### List of tasks
1. In the Marketplace FAQ, rewrite the paragraph beginning "A reputation system allows buyers and sellers" as a short bulleted list that keeps its main facts.
2. Answer these questions from the Marketplace FAQ:
(a) Which button does the FAQ say to click to get started on a listing?
(b) Is setting a location required, and how does it help?
(c) Where can you find your ratings?

═════ Provided text ═════

# Sticky  Marketplace FAQs



## Admin

What Is Marketplace?

The Marketplace is an advanced feature to make classified listings within the Marketplace section of the forum. It is designed around increasing the confidence of both buyers and sellers.

Creating A Marketplace Listing

Click on the Kebab menu (three vertical dots) near the upper right-hand corner of the community and select Marketplace.








To get started, click Create Listing.








Select the appropriate Listing Type








Then, you select the appropriate Marketplace section using the drop-down menu.








Enter your listing Title, add your Price and use the drop-down menu to select your currency. Setting your location is optional, but it will help other community members know where your listing is located.








Click the Upload Images button to add the cover photo for your listing.








Once you have added your cover photo, you can add more information and additional images in the content area of your listing.








Once you have previewed your listing and are satisfied, click Post Listing.








Your listing will now display within the Marketplace, and your chosen Marketplace category.








Marking Items as Sold

You can now directly mark the item as sold, bought, or traded on the listing. This will help any viewers in the future know the status of your listing right away. You will be able to revert back to active status if needed.








A Home for Marketplace Listings

This feature offers a consolidated view of all the listings within the community.








It also offers advanced filters and sorting capabilities.








Marketplace Rating

A reputation system allows buyers and sellers to rate, comment, and review each other based on their experiences in the marketplace. This is a part of our efforts to help build credibility for buyers and sellers on the site. If you are the listing owner, you need to mark the listing as sold prior to reviews being available.

You can find these reviews on the listing itself. This is currently only available on the listings created within the Marketplace feature.








You can find your ratings on your user profile page.








Alternative Method For Starting Your Listing

If you prefer, you can navigate directly to the relevant classified forum of your choice and begin your new listing there.








- Community Management Team


----------

═════ Stored data ═════

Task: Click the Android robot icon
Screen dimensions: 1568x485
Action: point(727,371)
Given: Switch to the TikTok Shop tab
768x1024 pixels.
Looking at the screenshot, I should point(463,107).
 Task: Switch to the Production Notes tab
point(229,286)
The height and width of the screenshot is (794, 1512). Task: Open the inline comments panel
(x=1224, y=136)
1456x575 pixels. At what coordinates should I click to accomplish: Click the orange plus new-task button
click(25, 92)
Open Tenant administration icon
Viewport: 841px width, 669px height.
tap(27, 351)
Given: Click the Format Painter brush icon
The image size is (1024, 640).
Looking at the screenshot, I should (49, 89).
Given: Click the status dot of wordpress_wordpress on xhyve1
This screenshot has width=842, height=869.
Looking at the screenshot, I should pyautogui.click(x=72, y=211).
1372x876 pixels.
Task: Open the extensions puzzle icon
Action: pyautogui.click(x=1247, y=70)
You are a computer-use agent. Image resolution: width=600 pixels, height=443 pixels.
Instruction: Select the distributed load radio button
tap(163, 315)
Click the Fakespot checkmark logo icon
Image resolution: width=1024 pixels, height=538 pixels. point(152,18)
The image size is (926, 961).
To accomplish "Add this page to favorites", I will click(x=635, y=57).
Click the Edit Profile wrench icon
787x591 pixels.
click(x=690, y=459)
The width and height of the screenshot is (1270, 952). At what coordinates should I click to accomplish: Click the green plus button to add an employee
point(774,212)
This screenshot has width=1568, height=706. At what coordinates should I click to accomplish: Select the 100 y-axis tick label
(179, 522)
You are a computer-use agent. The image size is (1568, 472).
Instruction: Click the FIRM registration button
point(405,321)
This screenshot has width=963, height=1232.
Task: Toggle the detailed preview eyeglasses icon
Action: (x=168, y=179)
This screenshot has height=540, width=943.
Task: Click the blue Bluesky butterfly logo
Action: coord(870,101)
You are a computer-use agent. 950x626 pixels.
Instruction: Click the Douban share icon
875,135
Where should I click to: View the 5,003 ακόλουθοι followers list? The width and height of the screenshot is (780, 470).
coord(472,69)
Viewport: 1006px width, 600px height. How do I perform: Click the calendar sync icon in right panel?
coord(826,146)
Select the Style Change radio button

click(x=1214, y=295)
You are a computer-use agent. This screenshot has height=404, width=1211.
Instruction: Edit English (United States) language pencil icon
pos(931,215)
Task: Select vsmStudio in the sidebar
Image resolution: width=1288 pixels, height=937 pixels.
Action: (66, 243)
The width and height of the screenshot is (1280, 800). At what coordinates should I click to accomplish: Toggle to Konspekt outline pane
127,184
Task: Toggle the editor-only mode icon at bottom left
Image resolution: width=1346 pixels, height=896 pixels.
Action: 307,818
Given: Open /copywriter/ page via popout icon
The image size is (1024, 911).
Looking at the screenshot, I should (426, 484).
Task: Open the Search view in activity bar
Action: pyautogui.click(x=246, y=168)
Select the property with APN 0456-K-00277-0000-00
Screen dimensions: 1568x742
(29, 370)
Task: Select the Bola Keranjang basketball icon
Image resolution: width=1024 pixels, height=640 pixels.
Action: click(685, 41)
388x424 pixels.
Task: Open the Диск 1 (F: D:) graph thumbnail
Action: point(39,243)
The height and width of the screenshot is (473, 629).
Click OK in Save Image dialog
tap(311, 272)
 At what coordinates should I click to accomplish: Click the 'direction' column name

═════

### Results by task
1.
- Buyers and sellers can rate, comment on, and review each other through a reputation system based on their marketplace experiences.
- The system is part of an effort to build credibility for buyers and sellers on the site.
- Listing owners must mark a listing as sold before reviews become available.

2.
(a) Create Listing.
(b) No, it is optional. It helps other community members know where the listing is located.
(c) On your user profile page.